[Supplied records]:
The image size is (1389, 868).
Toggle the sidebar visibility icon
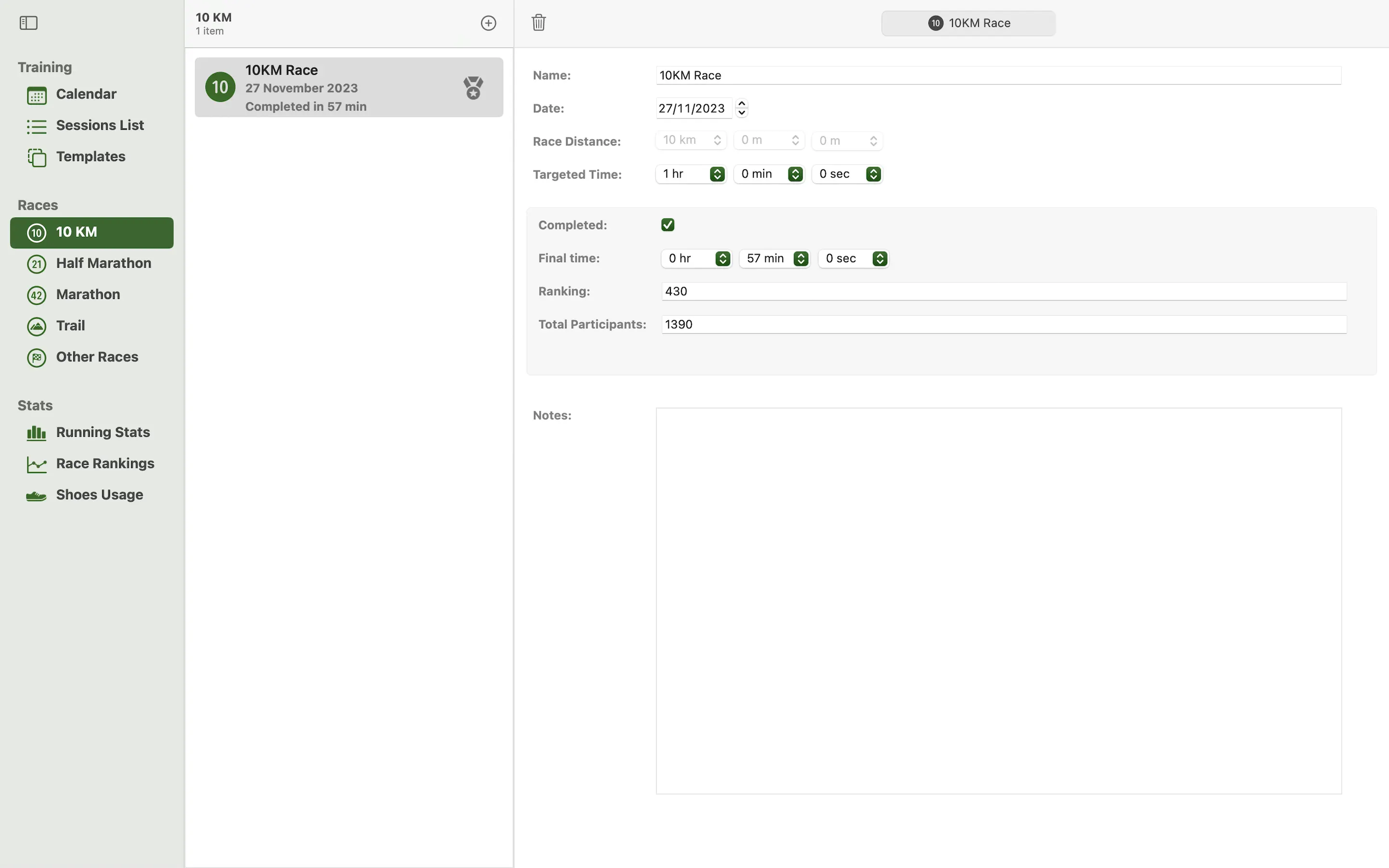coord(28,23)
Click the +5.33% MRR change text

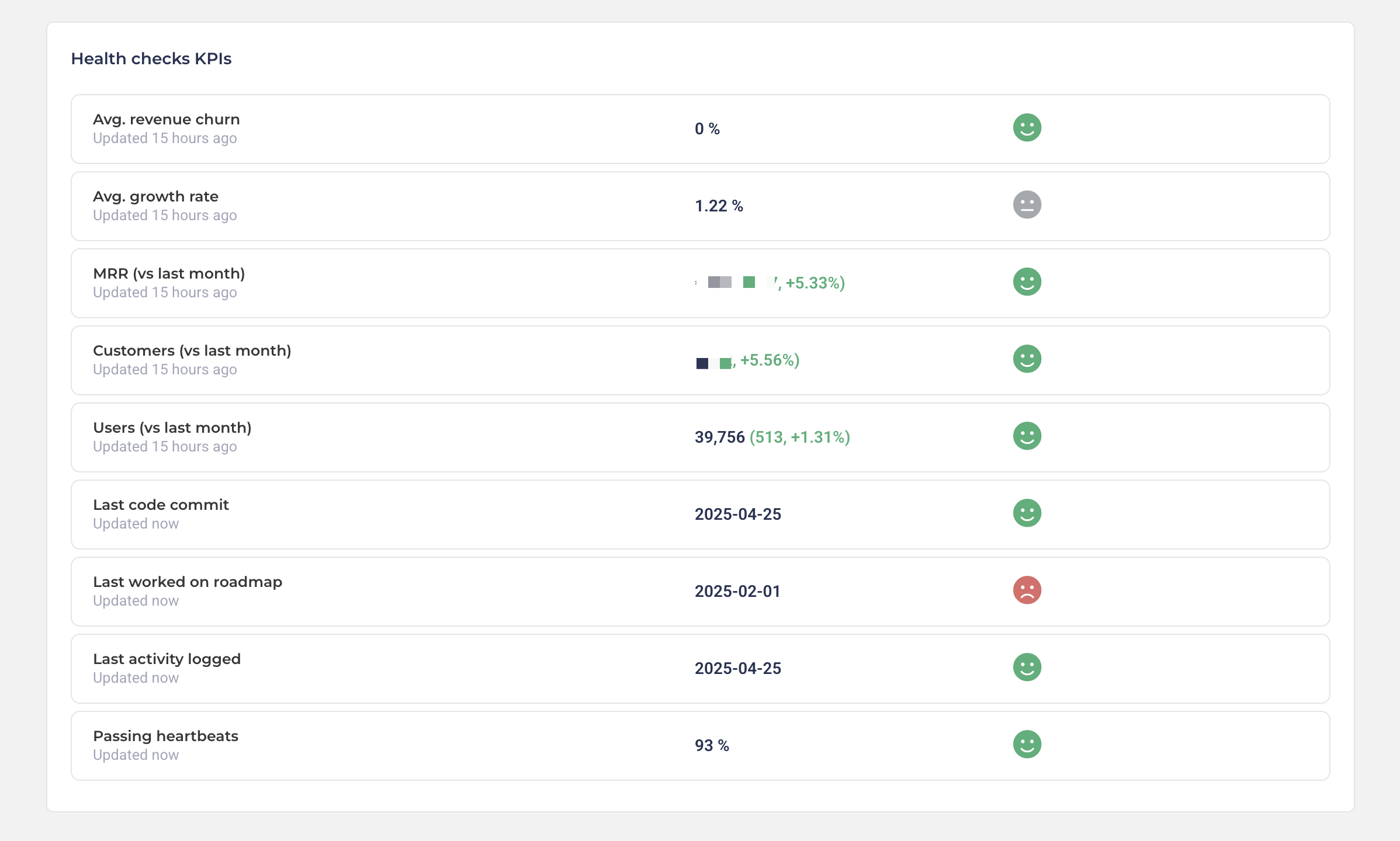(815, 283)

[Work instruction]:
Write out word for word every line from the line with "Toggle the sidebar visibility icon" through the final line of the records, both included, skipping the pictures.

[Answer to the exercise]:
Toggle the sidebar visibility icon
coord(28,23)
Click the +5.33% MRR change text

(815, 283)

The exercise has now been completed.